If you’re concerned about AI detection, the best approach is to write original, well-researched content in your own authentic voice. There are also humanized tools that help improve your work without adding an AI-generated tone.

Q: Is Turnitin more accurate than free tools like ZeroGPT?

A: Yes. Turnitin’s models are peer-reviewed, tested on millions of real academic papers, and specifically tuned for student writing. In contrast, many free detectors don’t share their training data or false positive rates, and often miss sentence-level details. Tools like ZeroGPT tend to be more lenient and less precise.

Q: Can Turnitin detect writing from newer AI like GPT-4 or Gemini?

A: Absolutely. As of 2024, Turnitin’s system is designed to identify text generated by GPT-3, GPT-4, GPT-4o, Gemini, LLaMA, and other leading large language models.
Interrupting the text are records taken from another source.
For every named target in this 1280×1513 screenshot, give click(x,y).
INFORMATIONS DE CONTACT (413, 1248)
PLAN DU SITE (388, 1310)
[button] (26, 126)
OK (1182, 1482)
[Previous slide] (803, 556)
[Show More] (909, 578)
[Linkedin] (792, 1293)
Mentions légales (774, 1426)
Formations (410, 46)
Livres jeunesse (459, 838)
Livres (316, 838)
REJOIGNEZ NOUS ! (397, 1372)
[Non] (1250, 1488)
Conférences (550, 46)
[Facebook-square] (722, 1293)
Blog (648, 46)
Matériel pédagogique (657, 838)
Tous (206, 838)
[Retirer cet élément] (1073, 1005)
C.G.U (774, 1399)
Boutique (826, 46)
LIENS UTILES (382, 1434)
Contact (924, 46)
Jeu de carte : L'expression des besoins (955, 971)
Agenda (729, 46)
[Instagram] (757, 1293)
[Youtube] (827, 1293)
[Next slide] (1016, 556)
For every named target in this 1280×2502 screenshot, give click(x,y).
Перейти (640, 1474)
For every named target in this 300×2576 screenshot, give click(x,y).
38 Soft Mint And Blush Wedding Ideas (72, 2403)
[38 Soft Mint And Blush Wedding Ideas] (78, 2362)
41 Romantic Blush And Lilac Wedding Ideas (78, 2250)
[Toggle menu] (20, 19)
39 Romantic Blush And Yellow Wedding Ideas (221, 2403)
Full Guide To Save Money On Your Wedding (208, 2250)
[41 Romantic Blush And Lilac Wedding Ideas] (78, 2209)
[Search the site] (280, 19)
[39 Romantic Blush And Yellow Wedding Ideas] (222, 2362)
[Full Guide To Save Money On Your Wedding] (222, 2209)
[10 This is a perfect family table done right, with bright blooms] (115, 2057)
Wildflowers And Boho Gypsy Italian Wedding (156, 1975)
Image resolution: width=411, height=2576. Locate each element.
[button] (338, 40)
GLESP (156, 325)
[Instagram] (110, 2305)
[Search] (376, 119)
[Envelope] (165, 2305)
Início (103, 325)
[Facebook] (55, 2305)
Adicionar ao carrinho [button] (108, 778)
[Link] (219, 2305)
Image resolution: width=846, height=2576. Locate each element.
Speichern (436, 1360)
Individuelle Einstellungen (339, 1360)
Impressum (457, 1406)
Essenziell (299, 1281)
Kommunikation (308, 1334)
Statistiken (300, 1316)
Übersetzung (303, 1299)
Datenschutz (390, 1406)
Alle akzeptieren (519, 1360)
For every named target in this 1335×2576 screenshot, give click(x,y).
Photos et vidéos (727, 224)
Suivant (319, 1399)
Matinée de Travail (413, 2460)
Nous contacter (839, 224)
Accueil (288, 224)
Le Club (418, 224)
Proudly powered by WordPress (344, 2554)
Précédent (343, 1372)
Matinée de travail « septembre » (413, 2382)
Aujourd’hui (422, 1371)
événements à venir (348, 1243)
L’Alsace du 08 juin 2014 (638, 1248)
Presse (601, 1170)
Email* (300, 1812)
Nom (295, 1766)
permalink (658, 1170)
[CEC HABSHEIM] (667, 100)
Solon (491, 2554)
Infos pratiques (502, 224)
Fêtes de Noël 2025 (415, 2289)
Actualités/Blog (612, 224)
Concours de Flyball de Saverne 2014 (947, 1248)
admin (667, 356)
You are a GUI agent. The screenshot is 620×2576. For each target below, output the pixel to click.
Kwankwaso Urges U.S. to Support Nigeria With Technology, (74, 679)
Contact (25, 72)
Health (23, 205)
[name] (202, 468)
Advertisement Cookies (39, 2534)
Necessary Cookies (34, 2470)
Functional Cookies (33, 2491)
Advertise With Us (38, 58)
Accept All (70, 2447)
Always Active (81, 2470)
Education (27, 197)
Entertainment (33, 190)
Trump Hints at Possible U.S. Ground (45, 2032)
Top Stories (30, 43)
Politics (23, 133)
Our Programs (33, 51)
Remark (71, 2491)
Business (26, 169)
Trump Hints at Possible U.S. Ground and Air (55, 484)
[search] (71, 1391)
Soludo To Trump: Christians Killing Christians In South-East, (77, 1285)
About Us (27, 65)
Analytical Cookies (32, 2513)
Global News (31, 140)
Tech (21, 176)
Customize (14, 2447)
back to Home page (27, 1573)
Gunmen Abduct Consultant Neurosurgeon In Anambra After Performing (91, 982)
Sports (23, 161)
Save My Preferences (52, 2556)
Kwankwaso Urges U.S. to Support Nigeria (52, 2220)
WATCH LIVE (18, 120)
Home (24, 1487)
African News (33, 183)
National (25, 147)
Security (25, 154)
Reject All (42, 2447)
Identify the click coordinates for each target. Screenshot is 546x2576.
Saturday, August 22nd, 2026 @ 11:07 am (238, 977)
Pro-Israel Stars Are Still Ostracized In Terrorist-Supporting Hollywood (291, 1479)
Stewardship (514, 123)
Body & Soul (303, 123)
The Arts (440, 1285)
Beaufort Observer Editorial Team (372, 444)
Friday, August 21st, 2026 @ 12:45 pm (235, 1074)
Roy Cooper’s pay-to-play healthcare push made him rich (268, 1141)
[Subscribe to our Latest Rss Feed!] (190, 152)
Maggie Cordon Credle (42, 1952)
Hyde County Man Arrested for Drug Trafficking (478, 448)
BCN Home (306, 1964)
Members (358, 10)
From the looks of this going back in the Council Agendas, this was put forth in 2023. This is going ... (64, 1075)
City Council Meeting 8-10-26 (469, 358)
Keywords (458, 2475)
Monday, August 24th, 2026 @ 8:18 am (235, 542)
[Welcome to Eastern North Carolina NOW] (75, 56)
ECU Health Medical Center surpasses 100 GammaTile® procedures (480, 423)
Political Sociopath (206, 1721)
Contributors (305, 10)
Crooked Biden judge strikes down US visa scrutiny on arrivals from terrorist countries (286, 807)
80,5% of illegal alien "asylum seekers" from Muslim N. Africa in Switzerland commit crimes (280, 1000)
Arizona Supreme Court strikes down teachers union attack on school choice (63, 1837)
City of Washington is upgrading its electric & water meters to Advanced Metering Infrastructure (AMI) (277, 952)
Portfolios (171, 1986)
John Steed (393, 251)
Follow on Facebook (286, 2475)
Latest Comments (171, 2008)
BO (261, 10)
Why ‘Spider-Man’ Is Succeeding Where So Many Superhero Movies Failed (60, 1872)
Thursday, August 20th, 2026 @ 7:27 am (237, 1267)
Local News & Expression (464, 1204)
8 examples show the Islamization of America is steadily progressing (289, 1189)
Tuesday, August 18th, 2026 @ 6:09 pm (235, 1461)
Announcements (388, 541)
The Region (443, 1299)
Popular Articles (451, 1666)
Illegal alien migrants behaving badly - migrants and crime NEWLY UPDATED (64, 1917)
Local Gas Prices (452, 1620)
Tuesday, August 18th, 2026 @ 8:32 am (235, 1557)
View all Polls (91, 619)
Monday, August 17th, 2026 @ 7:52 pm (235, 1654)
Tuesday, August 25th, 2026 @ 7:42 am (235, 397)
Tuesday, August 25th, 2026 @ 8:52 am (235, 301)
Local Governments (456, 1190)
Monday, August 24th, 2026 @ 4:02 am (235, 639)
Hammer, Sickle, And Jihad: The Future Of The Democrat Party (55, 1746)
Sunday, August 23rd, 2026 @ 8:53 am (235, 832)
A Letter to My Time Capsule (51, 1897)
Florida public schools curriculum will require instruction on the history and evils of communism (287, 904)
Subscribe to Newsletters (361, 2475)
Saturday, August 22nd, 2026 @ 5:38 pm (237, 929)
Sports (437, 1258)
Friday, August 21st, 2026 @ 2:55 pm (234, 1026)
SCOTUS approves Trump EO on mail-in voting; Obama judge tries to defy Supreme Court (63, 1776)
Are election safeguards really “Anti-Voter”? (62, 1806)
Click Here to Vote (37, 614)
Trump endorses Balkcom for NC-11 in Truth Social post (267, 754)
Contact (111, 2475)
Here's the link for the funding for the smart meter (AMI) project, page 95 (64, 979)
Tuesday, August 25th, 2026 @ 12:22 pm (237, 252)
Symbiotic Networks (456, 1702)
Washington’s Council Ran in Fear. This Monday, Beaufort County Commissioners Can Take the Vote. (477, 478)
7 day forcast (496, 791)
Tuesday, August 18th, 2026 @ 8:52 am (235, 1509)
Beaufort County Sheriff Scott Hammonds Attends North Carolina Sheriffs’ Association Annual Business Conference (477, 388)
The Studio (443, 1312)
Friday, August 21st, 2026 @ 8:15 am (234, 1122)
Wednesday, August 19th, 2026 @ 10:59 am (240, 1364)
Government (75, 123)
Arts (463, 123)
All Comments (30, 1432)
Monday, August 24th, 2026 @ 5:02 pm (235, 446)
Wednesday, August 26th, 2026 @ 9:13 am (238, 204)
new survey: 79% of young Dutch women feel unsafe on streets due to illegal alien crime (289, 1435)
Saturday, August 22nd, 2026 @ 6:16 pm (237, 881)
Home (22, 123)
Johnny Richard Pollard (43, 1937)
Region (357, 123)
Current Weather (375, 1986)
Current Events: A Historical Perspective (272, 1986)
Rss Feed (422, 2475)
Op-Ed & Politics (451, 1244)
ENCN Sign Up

Q: How accurate is Turnitin’s AI detection?

A: According to Turnitin, their AI detection is quite accurate. They maintain a false positive rate below 1% for documents where 20% or more of the text is AI-generated.

Conclusion

We’ve discussed the nitty-gritty of Turnitin’s AI checker—from how it breaks down papers into their components to how it’s trained on real student writing and AI-generated content. As AI evolves, so too does Turnitin, which is a topic that both educators and students must grapple with. At the end of the day, it’s not about catching people — it’s about maintaining trust in the work we turn in. Understanding how the tool works helps everyone use it more fairly and responsibly.